Provided entries:
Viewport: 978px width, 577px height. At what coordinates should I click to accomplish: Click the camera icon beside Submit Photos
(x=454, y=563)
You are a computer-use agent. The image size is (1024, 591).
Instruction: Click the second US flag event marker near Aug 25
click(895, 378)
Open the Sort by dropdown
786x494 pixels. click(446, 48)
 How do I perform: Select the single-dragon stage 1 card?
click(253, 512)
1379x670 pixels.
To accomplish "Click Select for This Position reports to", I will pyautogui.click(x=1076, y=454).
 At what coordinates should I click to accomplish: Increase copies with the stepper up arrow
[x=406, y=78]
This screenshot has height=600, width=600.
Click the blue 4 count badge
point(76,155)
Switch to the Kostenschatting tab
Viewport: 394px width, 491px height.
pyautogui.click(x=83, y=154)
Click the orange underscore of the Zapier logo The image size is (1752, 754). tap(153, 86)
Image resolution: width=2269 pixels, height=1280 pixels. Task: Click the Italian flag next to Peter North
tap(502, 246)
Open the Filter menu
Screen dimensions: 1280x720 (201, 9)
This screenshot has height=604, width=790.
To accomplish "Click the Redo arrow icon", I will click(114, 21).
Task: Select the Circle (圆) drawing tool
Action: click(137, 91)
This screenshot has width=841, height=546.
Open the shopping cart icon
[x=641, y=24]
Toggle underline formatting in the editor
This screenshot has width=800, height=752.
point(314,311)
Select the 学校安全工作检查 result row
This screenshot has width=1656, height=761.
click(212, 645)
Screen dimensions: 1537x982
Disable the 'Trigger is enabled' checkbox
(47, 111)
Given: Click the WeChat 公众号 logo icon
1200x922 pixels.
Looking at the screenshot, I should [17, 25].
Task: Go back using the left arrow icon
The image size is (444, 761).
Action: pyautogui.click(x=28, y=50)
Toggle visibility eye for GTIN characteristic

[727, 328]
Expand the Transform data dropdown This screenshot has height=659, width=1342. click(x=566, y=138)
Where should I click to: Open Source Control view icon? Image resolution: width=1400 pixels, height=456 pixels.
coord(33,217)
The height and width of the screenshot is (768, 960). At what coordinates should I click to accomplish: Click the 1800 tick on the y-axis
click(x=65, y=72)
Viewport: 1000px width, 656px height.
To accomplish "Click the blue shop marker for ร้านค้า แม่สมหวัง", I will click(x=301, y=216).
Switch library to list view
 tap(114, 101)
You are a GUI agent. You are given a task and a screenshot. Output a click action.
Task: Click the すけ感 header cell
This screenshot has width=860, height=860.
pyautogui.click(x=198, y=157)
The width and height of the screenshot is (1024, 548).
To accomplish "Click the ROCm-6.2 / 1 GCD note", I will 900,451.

Exercise requirements: Transcribe the material above in full.

Your response:
Viewport: 978px width, 577px height. At what coordinates should I click to accomplish: Click the camera icon beside Submit Photos
(x=454, y=563)
You are a computer-use agent. The image size is (1024, 591).
Instruction: Click the second US flag event marker near Aug 25
click(895, 378)
Open the Sort by dropdown
786x494 pixels. click(446, 48)
 How do I perform: Select the single-dragon stage 1 card?
click(253, 512)
1379x670 pixels.
To accomplish "Click Select for This Position reports to", I will pyautogui.click(x=1076, y=454).
 At what coordinates should I click to accomplish: Increase copies with the stepper up arrow
[x=406, y=78]
This screenshot has height=600, width=600.
Click the blue 4 count badge
point(76,155)
Switch to the Kostenschatting tab
Viewport: 394px width, 491px height.
pyautogui.click(x=83, y=154)
Click the orange underscore of the Zapier logo The image size is (1752, 754). tap(153, 86)
Image resolution: width=2269 pixels, height=1280 pixels. Task: Click the Italian flag next to Peter North
tap(502, 246)
Open the Filter menu
Screen dimensions: 1280x720 (201, 9)
This screenshot has height=604, width=790.
To accomplish "Click the Redo arrow icon", I will click(114, 21).
Task: Select the Circle (圆) drawing tool
Action: click(137, 91)
This screenshot has width=841, height=546.
Open the shopping cart icon
[x=641, y=24]
Toggle underline formatting in the editor
This screenshot has width=800, height=752.
point(314,311)
Select the 学校安全工作检查 result row
This screenshot has width=1656, height=761.
click(212, 645)
Screen dimensions: 1537x982
Disable the 'Trigger is enabled' checkbox
(47, 111)
Given: Click the WeChat 公众号 logo icon
1200x922 pixels.
Looking at the screenshot, I should [17, 25].
Task: Go back using the left arrow icon
The image size is (444, 761).
Action: pyautogui.click(x=28, y=50)
Toggle visibility eye for GTIN characteristic

[727, 328]
Expand the Transform data dropdown This screenshot has height=659, width=1342. click(x=566, y=138)
Where should I click to: Open Source Control view icon? Image resolution: width=1400 pixels, height=456 pixels.
coord(33,217)
The height and width of the screenshot is (768, 960). At what coordinates should I click to accomplish: Click the 1800 tick on the y-axis
click(x=65, y=72)
Viewport: 1000px width, 656px height.
To accomplish "Click the blue shop marker for ร้านค้า แม่สมหวัง", I will click(x=301, y=216).
Switch library to list view
 tap(114, 101)
You are a GUI agent. You are given a task and a screenshot. Output a click action.
Task: Click the すけ感 header cell
This screenshot has width=860, height=860.
pyautogui.click(x=198, y=157)
The width and height of the screenshot is (1024, 548).
To accomplish "Click the ROCm-6.2 / 1 GCD note", I will 900,451.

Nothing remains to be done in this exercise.